Il giornalista è ospite della Scuola superiore dell'Università. E dialoga con gli studenti sull'origine dell'autoritarismo, sugli strumenti per riconoscerlo e sugli antidoti da adottare. Anche adesso
Non vuole parlare della «politica che si riduce a giardinetto». Non è venuto per questo a Catania Walter Veltroni, fondatore del Pd, giornalista. Vuole parlare della politica «capace di interloquire al livello delle centinaia di migliaia di giovani che hanno riempito le strade negli ultimi mesi a sostegno della Palestina». E all'auditorium dell'ex monastero dei Benedettini sono accorsi in centinaia per entrare in dialogo con lui. «Dietro queste grandi mobilitazioni - è il pensiero di Veltroni - non c'è solo una motivazione politica. Ma anche civile, persino umana. Ragazzi e non solo che dicono basta all'indignazione sui social. Capiscono che è arrivato il momento di guardarsi negli occhi».
E pur osservando l'impegno di parlare di “politica alta”, all'ex sindaco di Roma una battuta scappa: «Non credete a chi vi dice che questa fragile tregua non sia anche merito vostro, dei milioni scesi in strada». Il riferimento è alla premier Giorgia Meloni, che più volte ha sottolineato come i cortei non servano alla pace.
Più avanti, ecco un'altra stoccata al governo.

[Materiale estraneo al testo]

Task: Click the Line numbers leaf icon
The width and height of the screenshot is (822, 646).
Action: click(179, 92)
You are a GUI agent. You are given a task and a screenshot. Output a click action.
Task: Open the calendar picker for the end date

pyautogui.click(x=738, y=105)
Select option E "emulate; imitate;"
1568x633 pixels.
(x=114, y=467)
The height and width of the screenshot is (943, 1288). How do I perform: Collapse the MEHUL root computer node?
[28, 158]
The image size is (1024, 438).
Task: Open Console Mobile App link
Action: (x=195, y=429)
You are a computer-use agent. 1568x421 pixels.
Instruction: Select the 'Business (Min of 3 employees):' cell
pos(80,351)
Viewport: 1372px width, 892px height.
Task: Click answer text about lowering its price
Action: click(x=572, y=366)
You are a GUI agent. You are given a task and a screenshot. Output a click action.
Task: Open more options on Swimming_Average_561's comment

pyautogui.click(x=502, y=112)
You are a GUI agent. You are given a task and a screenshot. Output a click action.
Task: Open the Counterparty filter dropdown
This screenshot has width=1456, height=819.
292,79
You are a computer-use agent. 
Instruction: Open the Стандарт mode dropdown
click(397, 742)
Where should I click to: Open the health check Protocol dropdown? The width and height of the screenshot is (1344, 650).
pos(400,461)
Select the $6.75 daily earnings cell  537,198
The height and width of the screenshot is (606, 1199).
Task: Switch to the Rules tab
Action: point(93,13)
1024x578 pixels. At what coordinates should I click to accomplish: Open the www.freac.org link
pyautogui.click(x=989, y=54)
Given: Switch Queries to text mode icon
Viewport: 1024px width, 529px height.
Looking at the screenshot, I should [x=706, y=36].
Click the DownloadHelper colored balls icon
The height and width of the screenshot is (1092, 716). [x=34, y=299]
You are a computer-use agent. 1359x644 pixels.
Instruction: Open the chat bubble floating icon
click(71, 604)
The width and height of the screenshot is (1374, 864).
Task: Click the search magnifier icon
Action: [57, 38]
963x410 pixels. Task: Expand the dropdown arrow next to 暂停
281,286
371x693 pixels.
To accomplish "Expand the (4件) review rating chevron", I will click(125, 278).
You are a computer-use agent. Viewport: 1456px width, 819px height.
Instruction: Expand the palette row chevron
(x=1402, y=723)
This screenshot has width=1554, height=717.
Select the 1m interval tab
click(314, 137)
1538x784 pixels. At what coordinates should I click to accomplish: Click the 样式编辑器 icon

Agli studenti racconta la storia di Sami Modiano, sopravvissuto ad Auschwitz che soltanto nel 2005 e proprio insieme a Veltroni tornò per la prima volta nel campo di prigionia dove il padre e la sorella trovarono la morte. «La sua vita cambiò, da lì in poi ha cominciato a girare l'Italia per testimoniare. Lo fa ancora ora a 95 anni. Eppure per qualcuno questi viaggi sarebbero solo delle gite». Parola usata pochi giorni fa dalla ministra della Famiglia, Eugenia Roccella.
L'incontro con Veltroni è il primo di una serie organizzata dalla Scuola Superiore dell'università di Catania e aperto a tutti. E lui prova a indicare agli studenti la strada per riconoscere l'autoritarismo. Una lezione che ruota attorno a tre verbi: immaginare, credere, costruire. «L'immaginazione è un gigantesco potere della libertà. Ma ha bisogno della noia, è essenziale. Bisogna annoiarsi per immaginare. Oggi invece ogni tempo morto è riempito dai social. Una delle ragioni per cui le democrazie soffrono è che non hanno saputo fare i conti con il salto tecnologico più intrusivo di sempre. Oggi la vita è dentro il telefono, ma questo non è gratis. Il prezzo siamo noi».
Secondo passaggio: credere. Come i ragazzi dei cortei. «Credere significa non avere il vuoto dentro. E questi giovani non ce l'hanno. Ma significa anche non rinunciare mai al dubbio e diffidare delle verità assolute». E poi: costruire. A partire dalle parole. «Le dittature iniziano dicendo basta con le parole. Invece le parole sono importantissime. Vanno selezionate, scartate. Non c'è antinomia tra parole e costruzione. Ci sono parole che costruiscono, come il no di Franca Viola che rifiutò il matrimonio con chi l'aveva violentata nel 1965, quando ancora c'era il matrimonio riparatore».
Insomma, Veltroni mette in guardia perché vede nel mondo l'autoritarismo togliere spazio alle democrazie. «I sistemi autoritari nascono da due processi. Il primo guidato dall'alto punta a eliminare tutto quello che c'è tra i cittadini e chi detiene il potere. Così ti dicono che i partiti, la magistratura e tutto il resto non servono a niente. In questi anni abbiamo assistito a questa campagna di destrutturazione. Il secondo fenomeno - conclude - è l'indifferenza. E anche questa oggi abbonda».